Italy’s Foreign Ministry issued a statement on Tuesday that it “supports with full conviction the plan for economic sanctions announced by the US administration.”
What was, however, conspicuously absent from Italy’s remarks was a statement about reducing its Iranian crude oil imports and clamping down on diplomatic ties with Iran.
Italian journalist Giulo Meotti, a leading expert on Italian- Israeli bilateral relations, told the Post in an e-mail Tuesday that “the new Italian government is rhetorically approving the new round of sanctions against Iran, but the Italian greed and economical partnership with the ayatollahs dramatically increased year after year. It’s a hypocritical position.
[Italy’s] powerhouse economy contributed to Iran’s nuclear revenue base and [Iranian President Mahmoud] Ahmadinejad’s financial support for his regime’s satellite terror entities, Hezbollah and Hamas.”
Austria’s Foreign Ministry has stayed mum on new sanctions.
Germany, which just sold Chancellor Angela Merkel’s luxury jet to a sanctioned Iranian airline, Mahan Air, is arguably the weakest sanctions advocate among the major European economic powers.
Foreign Minister Guido Westerwelle has shown no interest in severing Germany’s economy from Iran’s financial system.
Critics say he and Merkel still fail to grasp that Iran presents a grave danger to their country’s security.
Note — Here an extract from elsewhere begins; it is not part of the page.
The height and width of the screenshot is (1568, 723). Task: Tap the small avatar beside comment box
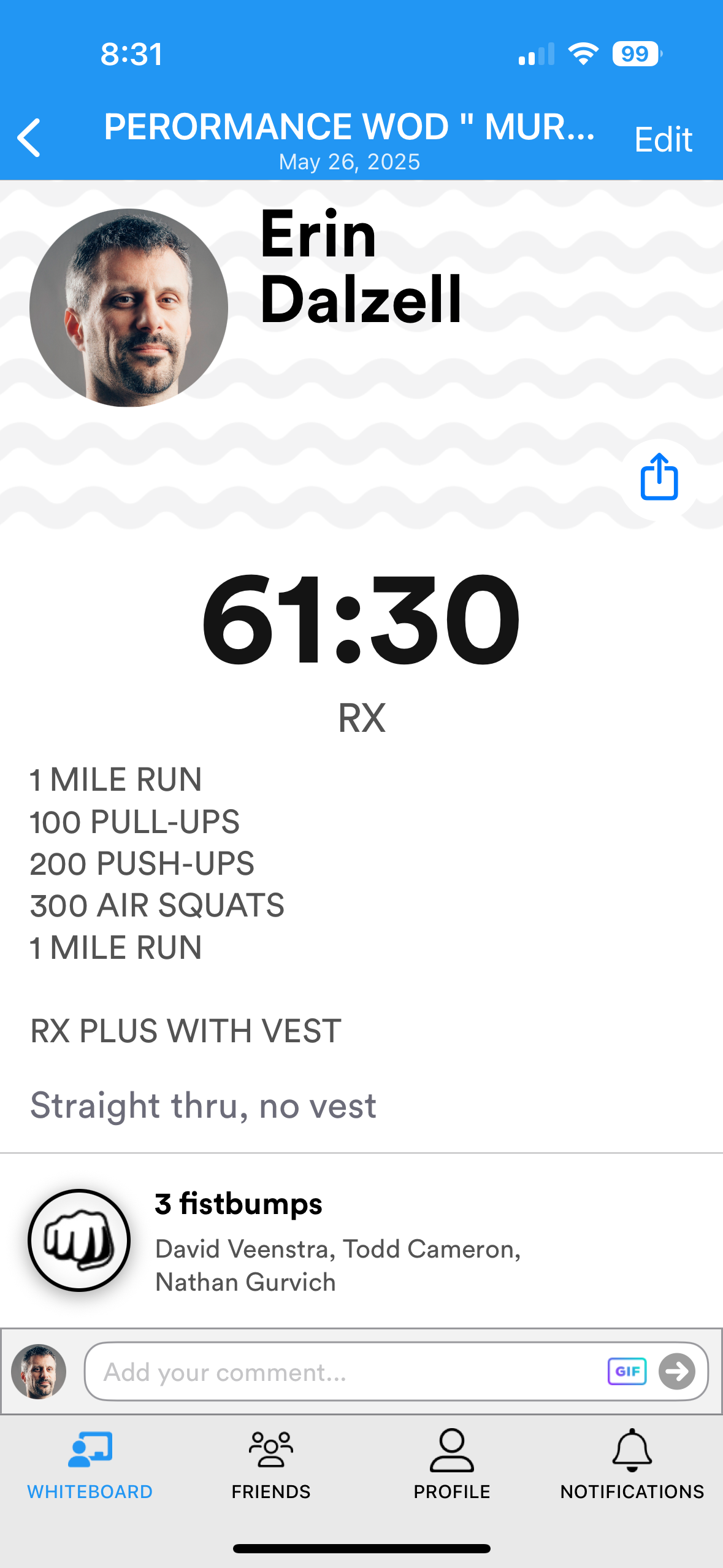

Writing from Iraq, German Mideast expert Thomas von der Osten-Sacken told the Post that “Germany must finally end its close contacts with Iran and join the hard sanctions called for by Canada against Iran’s financial institutions... It is high time to finally begin to treat the regime as illegitimate and push for free and fair elections like in the case of Syria.”
According to a report in the Toronto-based National Post, Canadian Foreign Affairs Minister John Baird said in a statement Monday, “We are taking aggressive action to cover the known leadership of the Iranian Revolutionary Guard and block virtually all transactions with Iran, including those with the central bank, while providing an exemption allowing Iranian-Canadians to send some money to loved ones back in their home country.”
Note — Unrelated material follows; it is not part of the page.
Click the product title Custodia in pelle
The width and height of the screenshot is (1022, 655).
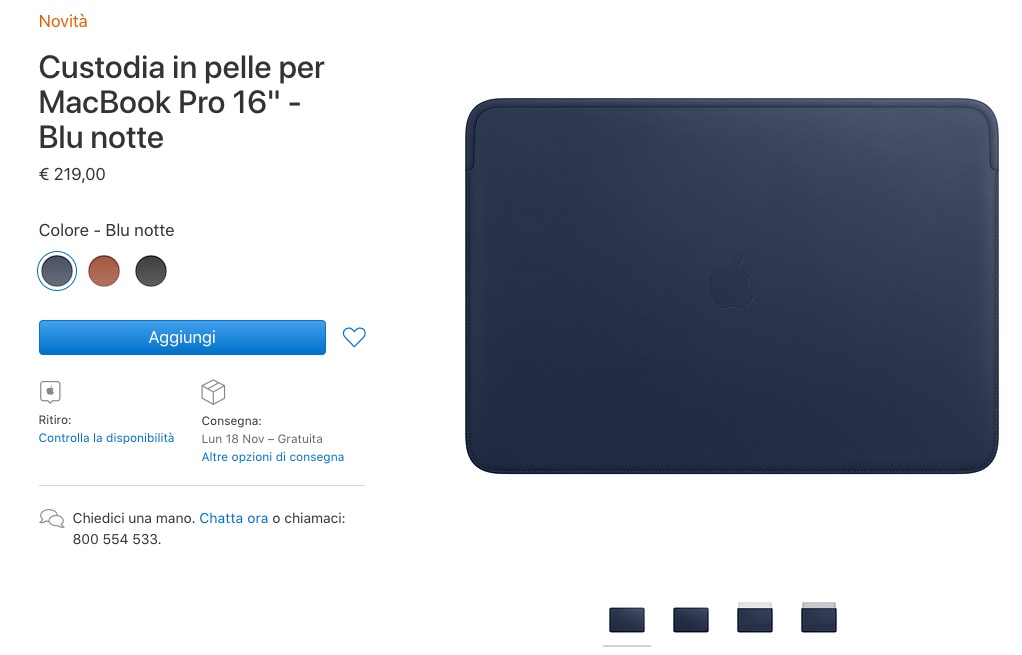coord(181,102)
Klaus Faber, a prominent member of Germany’s Social Democratic Party and member of an NGO fighting modern anti-Semitism in the Federal Republic, told The Jerusalem Post that “Germany should join the new sharp sanctions against a nuclear-armed Islamic Republic of Iran like those proposed in the USA, Great Britain, France and Canada. The leading representatives of the Islamic Republic express themselves anti-Semitically, deny the Holocaust, violate fundamental human rights, threaten Israel with extermination and are preparing a new genocide.”
The lack of a coherent EU policy, particularly a soggy German approach toward sanctions, has prompted irritation from Iranian dissidents like Dr. Kazem Moussavi in Berlin.
Sanctions, he told the Post, should aim to help the “freedom movement” in Iran to bring about a “democratic change.” He said the new nuclear watchdog report showed that the decade-long German and European policies offering Tehran concessions in the hope that the mullahs would end their atomic project and the country’s repressive policies “turned out to be worthless.”
Moussavi called for Germany to join France and the UK and sanction the “anti-Semitic terror regime.”
The litmus test for a unified EU posture toward Iran will be determined by Berlin. The consensus among experts and Iranian dissidents is that the Merkel administration is failing miserably to ramp up the economic pressure on Iran’s government.